Survey courses in "Western Civilization," once a common component of undergraduate curriculums, have almost disappeared as a requirement at many large private research universities and public flagships, according to a study released Wednesday by the National Association of Scholars.
The report finds that, since 1968, the number of the selected colleges that require Western Civilization courses as a component of general education curriculums and U.S. history as a component of history majors has dropped. This decrease has coincided with more focus on world history courses.
The association argues that Western Civilization courses are uniquely capable of introducing students to key themes of a liberal education. "In the absence of such an organizing principle the curriculum spins out into an all-things-to-all-people cornucopia of offerings, many of them exceptionally narrow in scope and many of them trivial in character," the report states.
Historians and curriculum researchers attribute the de-emphasis on Western Civilization courses to significant changes in higher education curriculums, student diversity, university educational goals, and how history researchers study the world and receive training. They argue that survey courses and Western Civilization courses might not be the best model for all students, and that a more complete world history course is actually better suited for the modern liberal arts education.
To develop the report, NAS examined the curriculums of a group of 50 "top" universities to compare with data it had on those colleges from 1968. The association also surveyed another 75 large public colleges to paint a more complete picture of the higher education world today.
Fifty years ago, 10 of the 50 "top" colleges mandated a Western Civ course, while students at 31 of them could choose a "Western Civilization" course from among a group of courses that would fulfill general education requirements.
The situation is different today, according to the report. None of those "top 50" colleges and only one of the 75 public universities, the University of South Carolina, mandates one semester of "Western Civ." The association did not count Columbia University and Colgate University as offering the traditional "Western Civ" course, even though those institutions require two-semester courses on Western thought, because those courses include non-Western texts. Sixteen of the "Top 50" list Western Civ among several choices for a general education curriculum, as do 44 of the 75 large public institutions.
The association acknowledged that there are limits to the conclusions that can be drawn from the study. The NAS surveyed only 125 colleges, and the survey didn't measure the extent to which students are studying the material in question, just not in required courses.
Anthony Grafton, president of the American Historical Association and a professor at Princeton University, said demographic changes and university responses to those changes account for some of the shift documented in the report. The "traditional Western Civ course," he said, was especially well suited for the student population of the 1960s. But he said today's student body is radically different and might not be as interested in such courses. He also attributed the change to an increasing specialization among professors, which affects how well they can teach broad survey courses and how much they enjoy doing so. "People do the best teaching and studying when they study and teach what they love," he said.

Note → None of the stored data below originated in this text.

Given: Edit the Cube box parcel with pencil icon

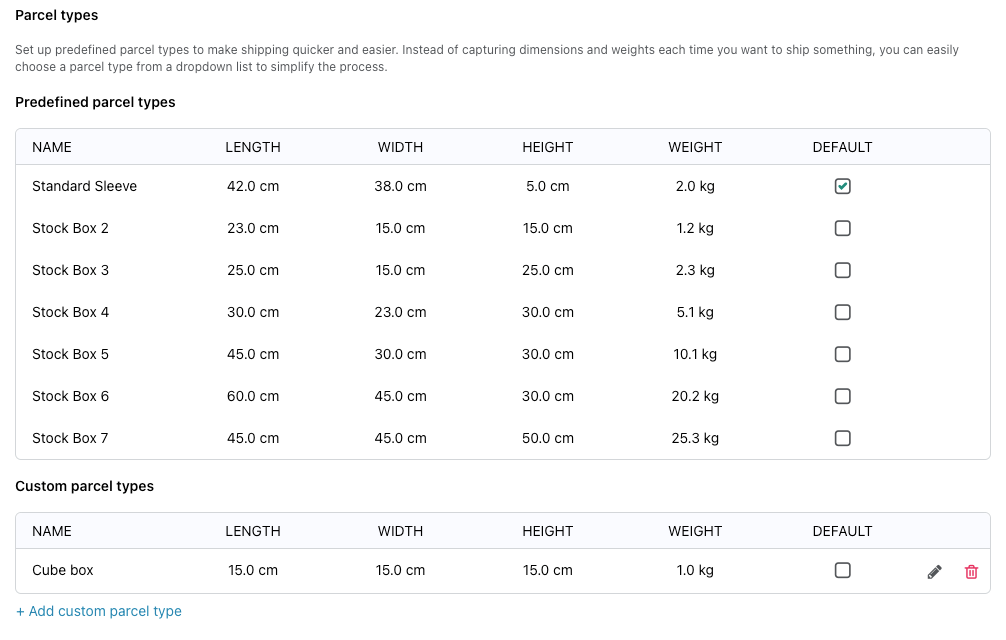Looking at the screenshot, I should coord(935,571).
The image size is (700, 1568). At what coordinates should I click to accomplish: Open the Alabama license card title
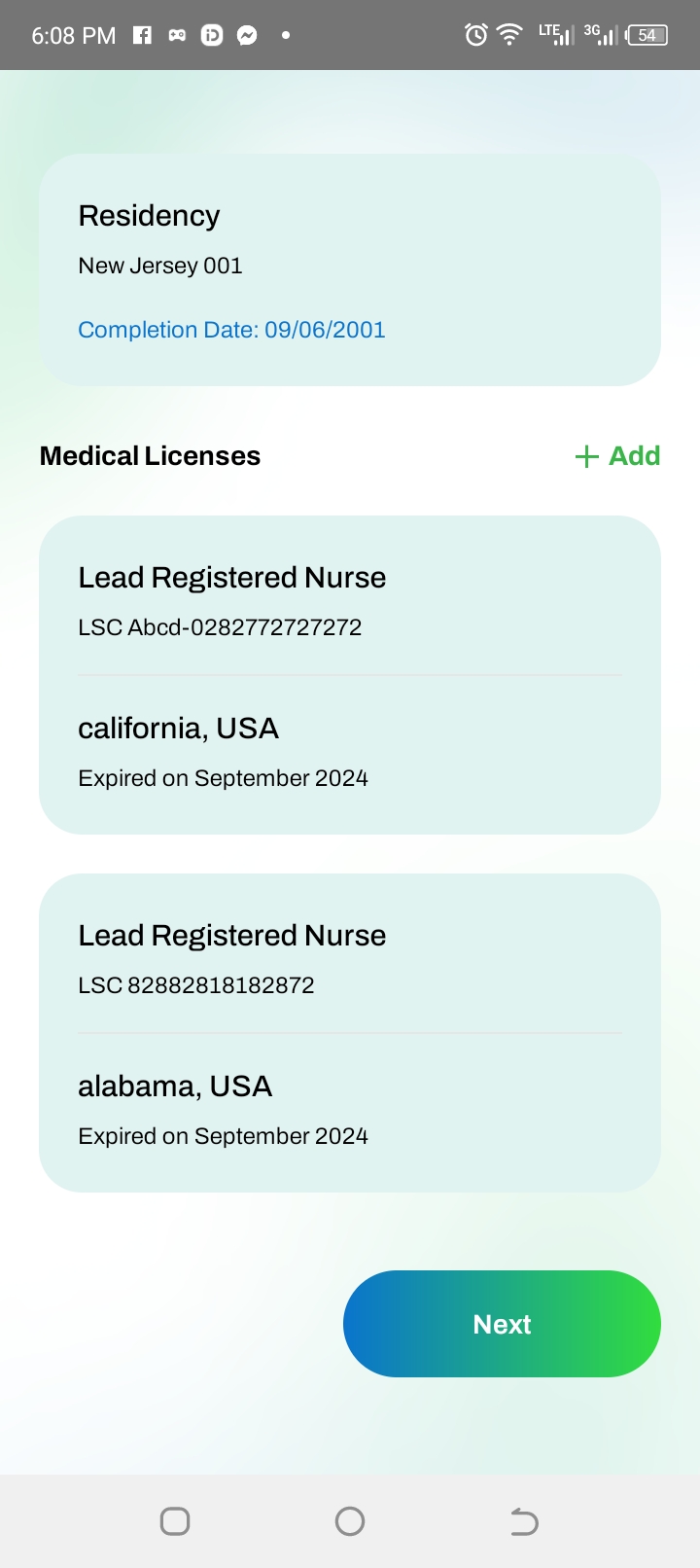click(231, 936)
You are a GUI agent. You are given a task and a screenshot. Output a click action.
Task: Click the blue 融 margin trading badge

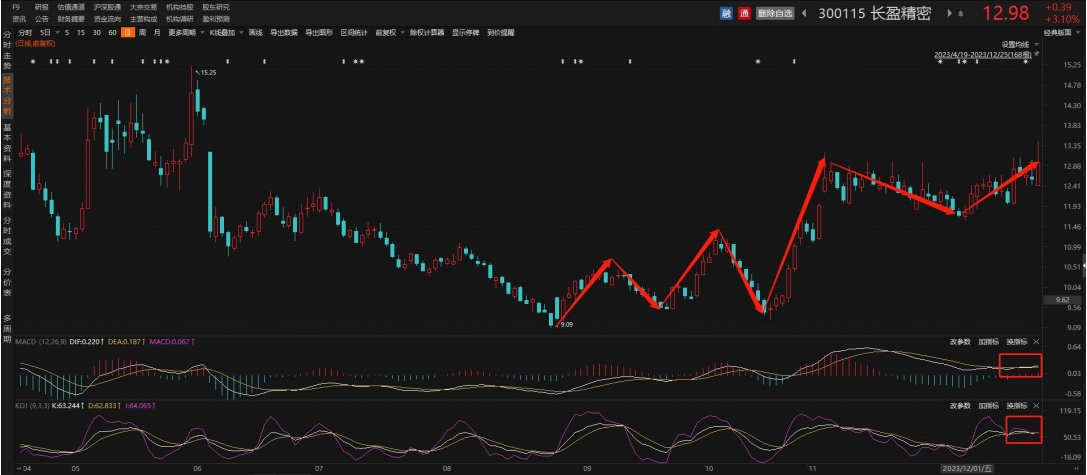coord(726,13)
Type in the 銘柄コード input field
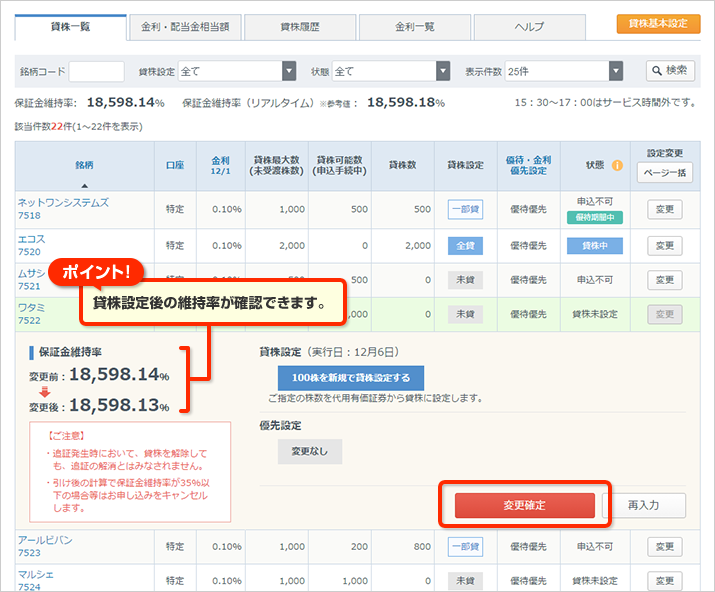The width and height of the screenshot is (715, 592). point(97,71)
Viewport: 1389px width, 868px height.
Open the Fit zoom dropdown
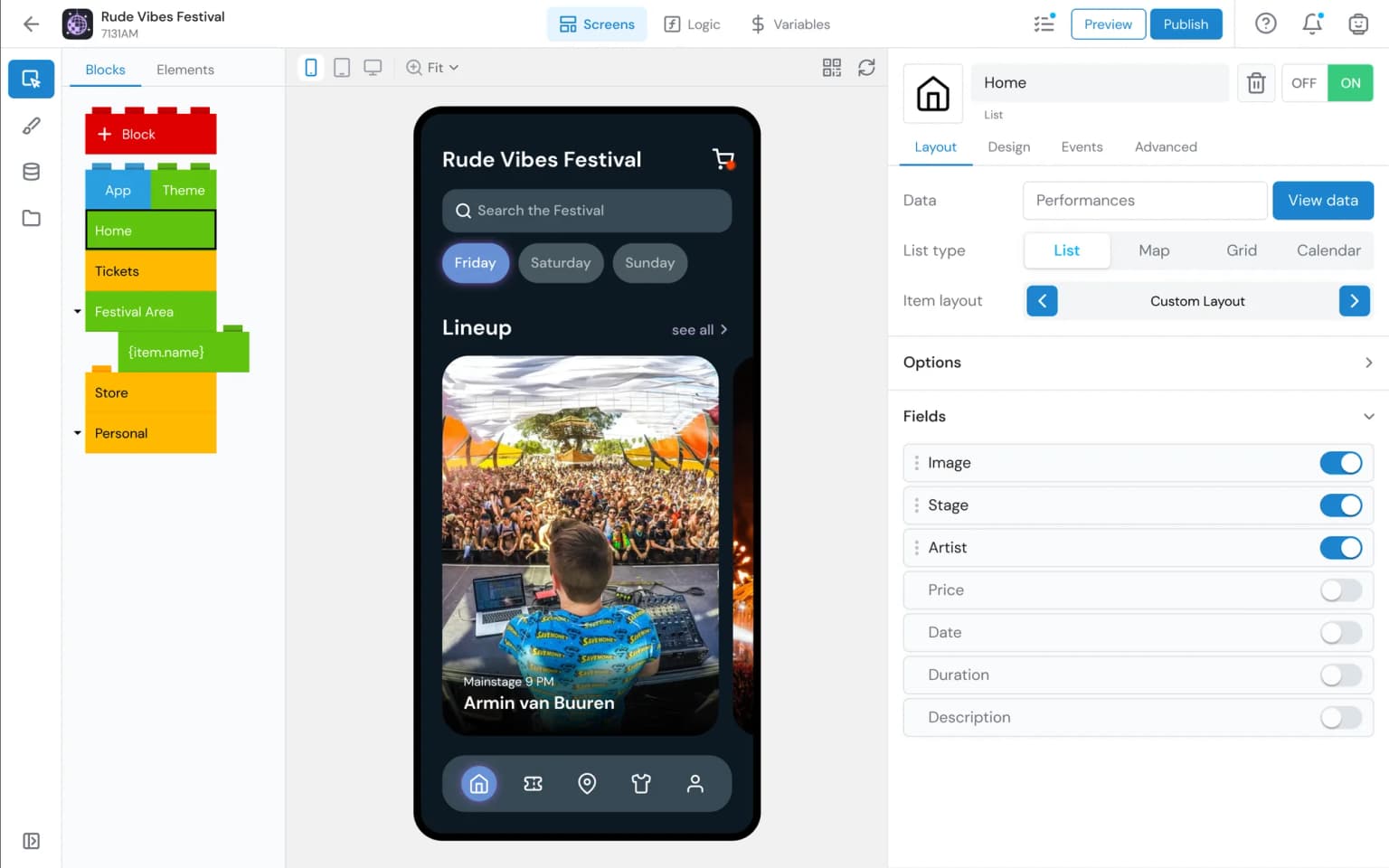pos(432,67)
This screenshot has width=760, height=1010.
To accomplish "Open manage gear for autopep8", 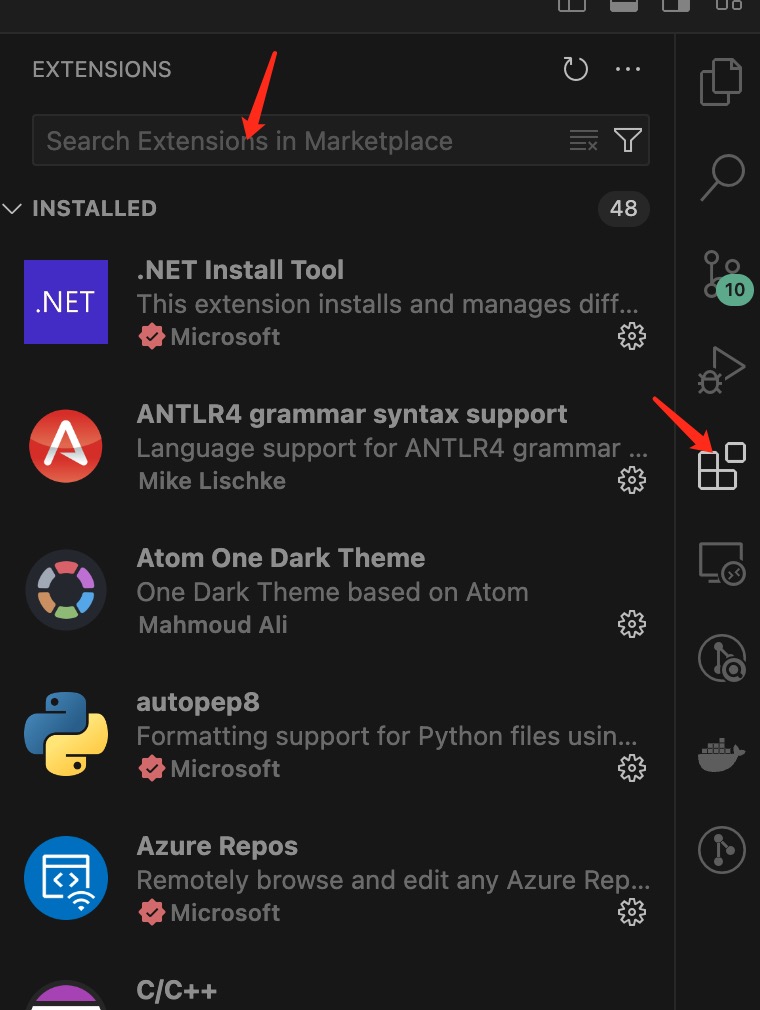I will (x=631, y=768).
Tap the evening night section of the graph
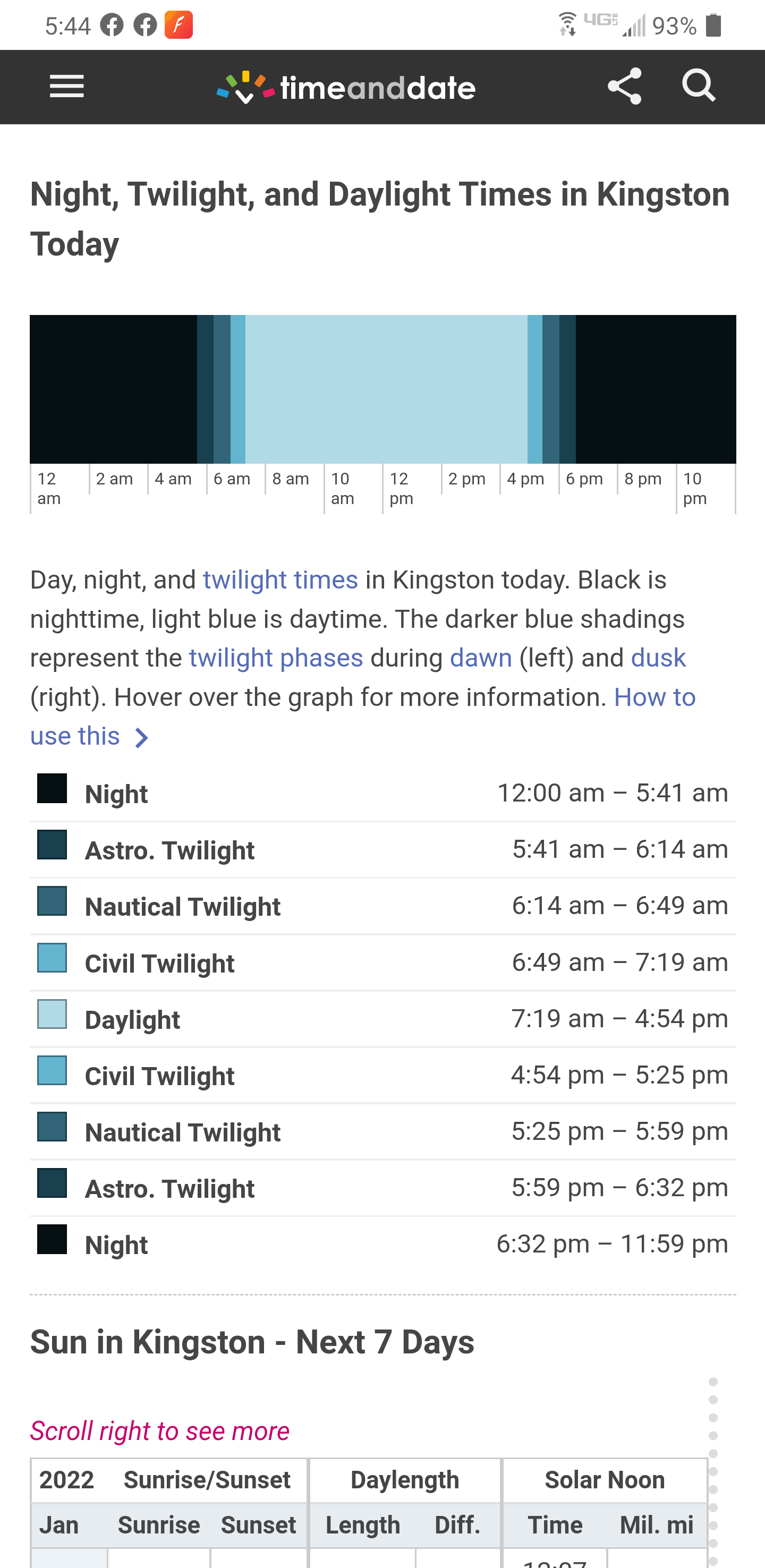 [x=656, y=389]
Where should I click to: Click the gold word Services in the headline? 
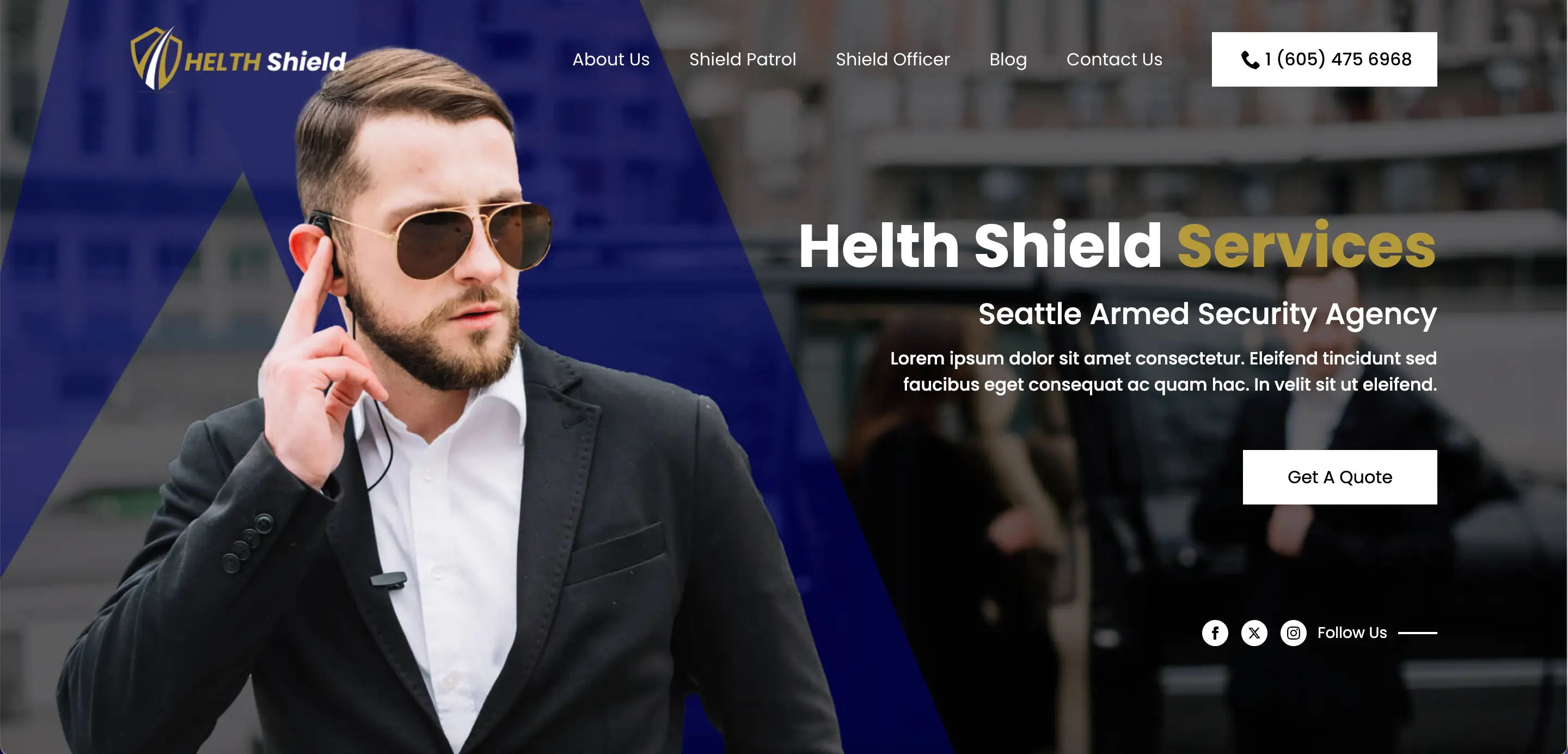[x=1306, y=246]
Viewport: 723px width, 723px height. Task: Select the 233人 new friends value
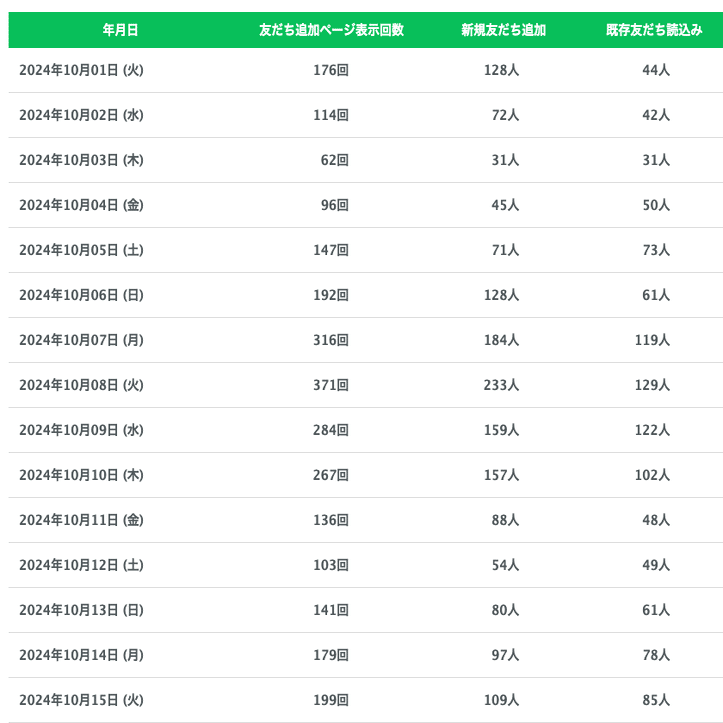pyautogui.click(x=500, y=385)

Brandon Hunziker, a history lecturer at the University of North Carolina at Chapel Hill whose Western Civilization syllabus is cited in the report as an exemplary model, expressed similar sentiments to Grafton's. "I teach my course in a more traditional way because that's a story I can tell well," he said. Hunziker said he and his department teach western civilization from a variety of perspectives and that he doesn't necessarily think his is the best approach for every teacher and student.
The debate about where Western Civilization and U.S. history courses fit into the greater higher-education curriculum coincides with a debate about how best to teach such material. Whereas many colleges in the 1960s had standard core curriculums, more and more universities have moved to a model where students select from a broad range of courses in thematic areas.
"Whether or not our students are learning American history is not necessarily best measured by seat time in large survey courses," said James Grossman, executive director of the American Historical Association. He said that is a question that will be explored in more detail by education researchers.
NAS President Peter Wood could cite no evidence that the removal of Western Civilization courses from university curriculums has negatively affected students, but did cite recent studies and publications that have found that students are learning relatively little in college.
"Evidence is mounting in a pretty impressive way that American higher education is graduating significant numbers of students who have gained little from it."
But Grossman said the shift toward world history helps give students a more global perspective, which is needed in such a connected world. "The notion that the cultural traditions of our population reside in Western Civilization is belied by the demographic changes in the American population," Grossman said. He said it is knowledge of world history, a perspective that encompasses Western Civilization, that students are going to need in order to be successful in business, nonprofit, and government jobs.